Whenever Doctor Kathleen Hall, a Georgia-based stress expert, feels blue, she turns on cartoons and laughs herself silly. "My husband says the color in my face changes."
Dr. Hall's little ritual could lengthen her life; studies show laughter boosts immunity by invigorating cells that attack infection and send more oxygen into the blood, which jump-starts healing. "The sound of roaring laughter is far more contagious than any cough," says Dr. Hall, author of A Life in Balance: Nourishing the Four Roots of True Happiness (AMACOM, 2006). "It has a domino effect. It reduces stress, lowers blood pressure, elevates mood, boosts your immune system, and improves brain function."

People who are stressed seem to be magnets for illness. But "Laughter shifts the whole system," says Dr. Jacob Teitelbaum, an internist in Annapolis, Maryland, and author of Pain Free 1-2-3 (McGraw Hill, 2005). "It's hard to be on high alert when you're laughing. Laughter triggers the parasympathetic nervous system, distributes blood to the rest of the body, and allows it to get what it needs for healing to go on."

What's more, Teitelbaum insists that laughter could actually save lives. Heart attacks are more common among people who are depressed or hostile. "A laugh a day can keep a heart attack away," he jokes.

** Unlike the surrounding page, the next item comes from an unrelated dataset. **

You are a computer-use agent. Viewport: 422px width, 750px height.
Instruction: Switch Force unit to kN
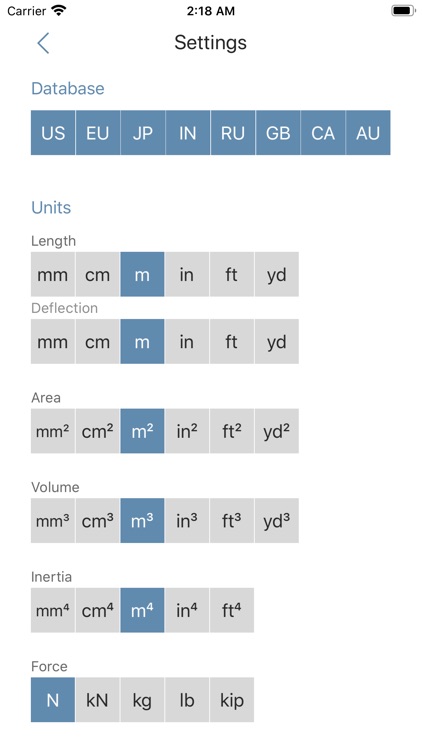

Scientists now connect pessimism and a lack of laughs with depression; it is as much a risk for disease as high blood pressure or smoking.
Neuroscientist Dr. Robert R. Provine, author of Laughter: A Scientific Investigation (Penguin Books, 2001), believes laughter's health benefits stem from the social support that a good laugh stimulates. "Laughter is not primarily about humor, but about social relationships," he says.

To get more laughs in your life, find your funny bone. Dr. Hall buys her surgeon husband "Far Side" calendars to help him de-stress. So have a good laugh - your life may depend on it.